§ Task goal
Output the data exactly, with every line intact.

§ Data records
[Start of Attachment]
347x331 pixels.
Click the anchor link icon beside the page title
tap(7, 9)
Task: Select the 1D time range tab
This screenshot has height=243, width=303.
[End of Attachment]
§ Written response
347x331 pixels.
Click the anchor link icon beside the page title
tap(7, 9)
Task: Select the 1D time range tab
This screenshot has height=243, width=303.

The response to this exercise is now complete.